Compound feed

News last update:14 Jan 2016

US: Lower feed prices may aid beef herd recovery

With better weather conditions leading to normal forage and grain production should result in beef cattle numbers slowly increasing, according to Purdue Extension agricultural economist Chris Hurt

Beef cattle numbers across the US have been falling since 2007 due to drought that devastated pastures and drove feed crop prices sky-high. However, with the more favourable weather bringing more normal forage and grain production, producers should be more inclined to keep replacement heifers.

"Beef cow operations in some parts of the country where pastures have been restored are probably getting ready to retain heifers," Hurt said. "Beef cow numbers have declined in the Southeast by about 700,000 head, or 12%, since 2007. Midwest numbers have dropped by 680,000 head, or 14%, since 2007. Both of these areas should have the pasture and the feed to begin heifer retention.

"The northern Plains is another area that is ripe for herd expansion."

Currently, the US Department of Agriculture (USDA) has said that 72% of the nation's pastures is fair, good or excellent, compared with just 46% in 2012.

Prices for feedstuffs such as corn and soybean meal are expected to fall when new-crop harvest begins in the fall. Corn prices could fall by $1.50 per bushel, and fall soybean meal prices could be as low as $150 per ton lower than current old-crop prices, Hurt said.

But parts of the country haven't yet had enough pasture recovery for producers to consider growing their herds. Such areas include the central and southern Plains and the western US, which have about 43% of the nation's beef cows.

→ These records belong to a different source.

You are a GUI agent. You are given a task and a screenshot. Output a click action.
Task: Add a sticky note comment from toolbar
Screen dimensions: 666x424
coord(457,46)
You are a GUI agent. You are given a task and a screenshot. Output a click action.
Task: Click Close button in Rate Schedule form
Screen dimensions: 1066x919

"Initial retention of heifers likely will occur this fall in areas primarily east of the Mississippi River, plus the Delta, the western Corn Belt and the northern Great Plains," Hurt said. "This is a large area that currently has 57% of the nation's beef cows."

Lower feed prices on their own might not be enough to encourage major herd expansion, though. According to Hurt, it will take higher calf prices as well.

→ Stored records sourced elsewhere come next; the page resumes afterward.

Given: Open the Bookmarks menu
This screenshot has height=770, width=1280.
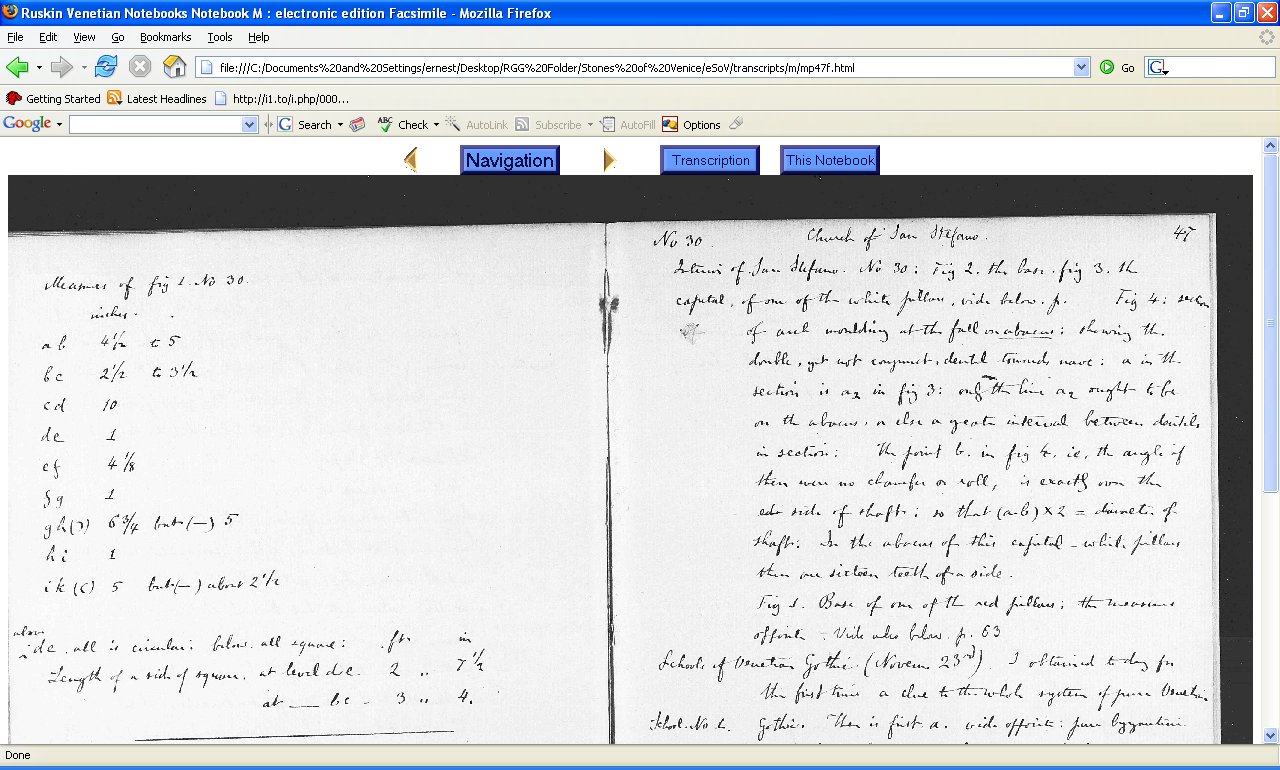Looking at the screenshot, I should point(165,37).
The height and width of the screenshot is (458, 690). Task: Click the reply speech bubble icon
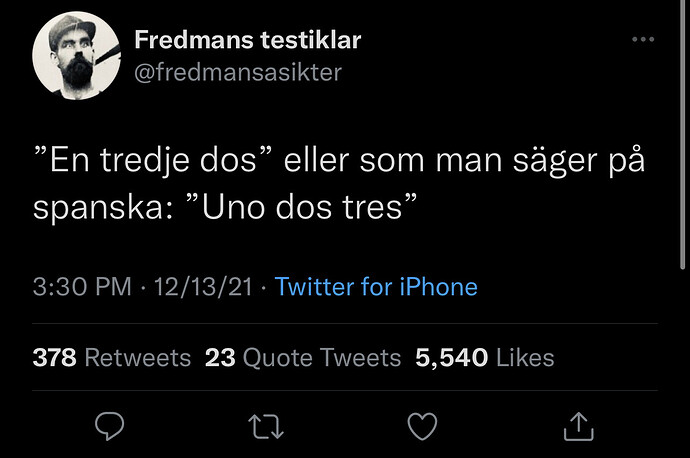tap(110, 426)
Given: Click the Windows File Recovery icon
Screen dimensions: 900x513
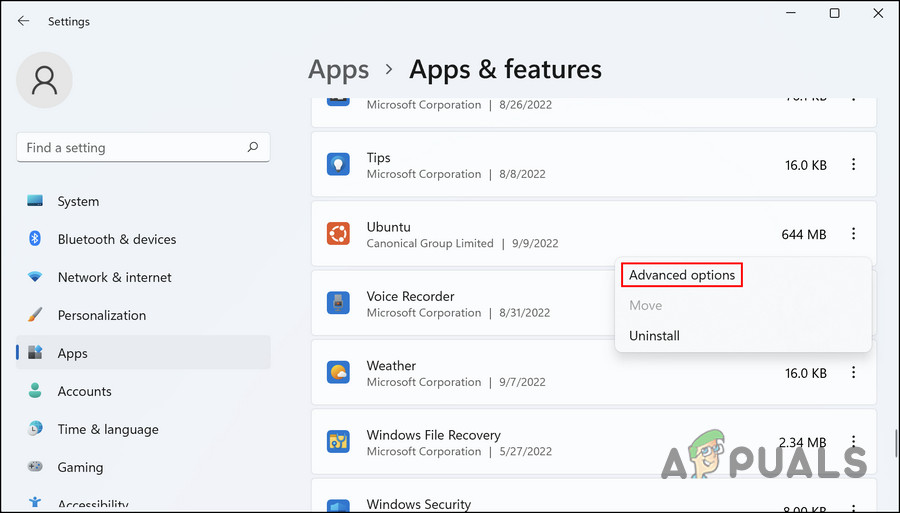Looking at the screenshot, I should (x=338, y=442).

Current calf prices are up slightly since June, but likely not enough to stimulate major expansion. So while heifer retention and expansion plans will begin this year, national beef production will drop by about 4% in the last half of 2013 and 5% in the first half of 2014, according to USDA.

The drop should lead to higher finished cattle prices, which would lead to higher calf prices.

"The industry might see the start of heifer retention this fall, but the magnitude of expansion is expected to be low and slow to get underway," Hurt said. "Beef cow producers know that herd expansion is a long-term investment, and they generally want a more extended period of favourable returns before making major financial commitments."